Task objective>
Exactly what is written in the records below should be returned, minus the images.

Recorded information>

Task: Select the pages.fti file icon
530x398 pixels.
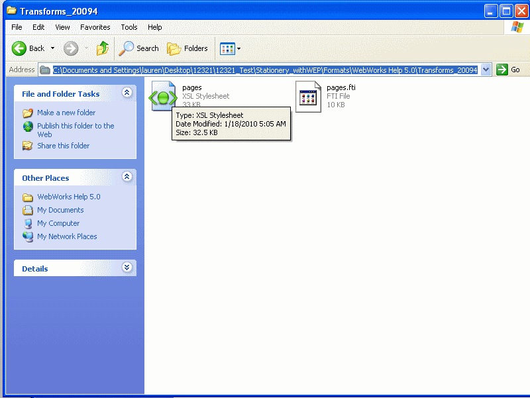Action: click(308, 97)
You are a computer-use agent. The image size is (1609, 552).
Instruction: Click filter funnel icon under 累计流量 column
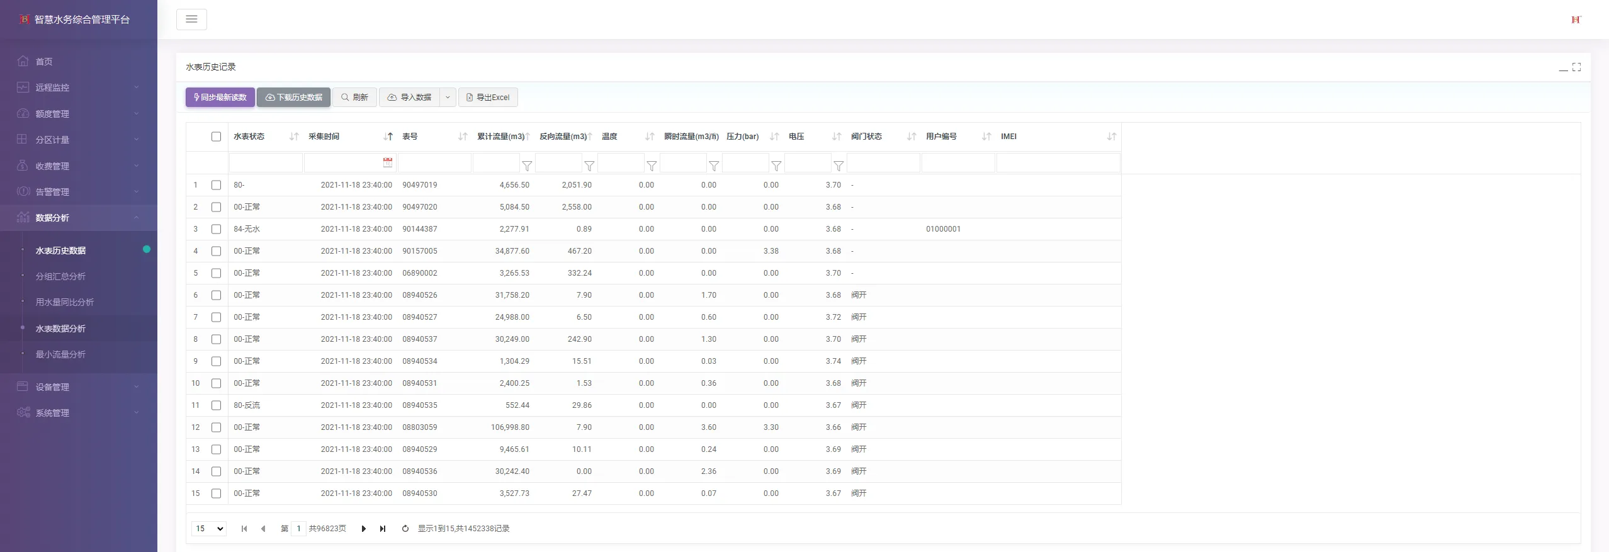point(527,166)
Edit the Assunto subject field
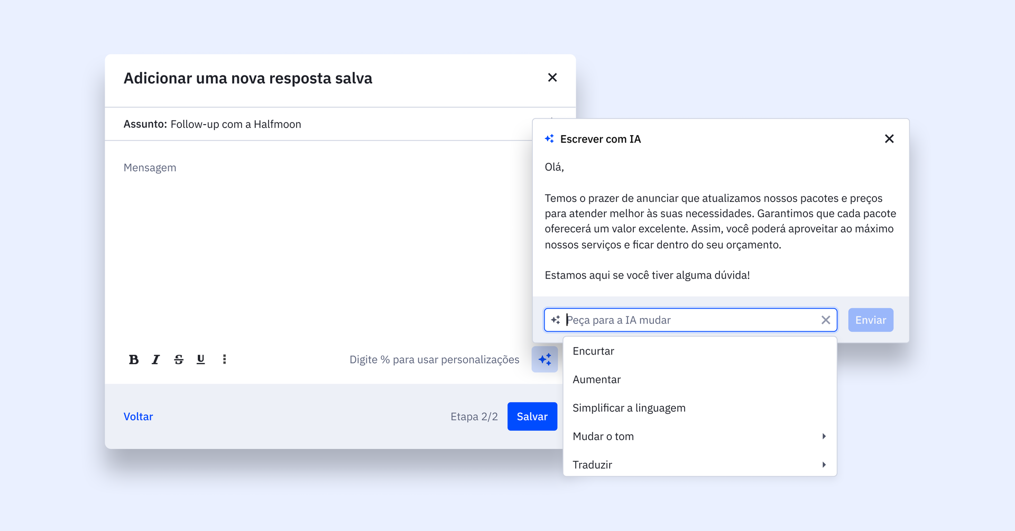The width and height of the screenshot is (1015, 531). [317, 125]
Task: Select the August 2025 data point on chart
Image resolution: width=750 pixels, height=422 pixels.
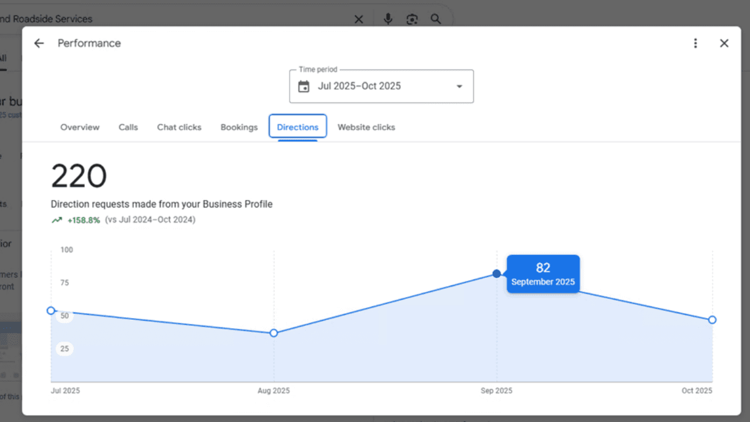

Response>
Task: Select the pages.fti file icon
530x398 pixels.
Action: click(308, 97)
You are a computer-use agent. The image size is (1609, 552).
Instruction: Click filter funnel icon under 累计流量 column
point(527,166)
Edit the Assunto subject field
The width and height of the screenshot is (1015, 531). [317, 125]
Task: Select the August 2025 data point on chart
Image resolution: width=750 pixels, height=422 pixels.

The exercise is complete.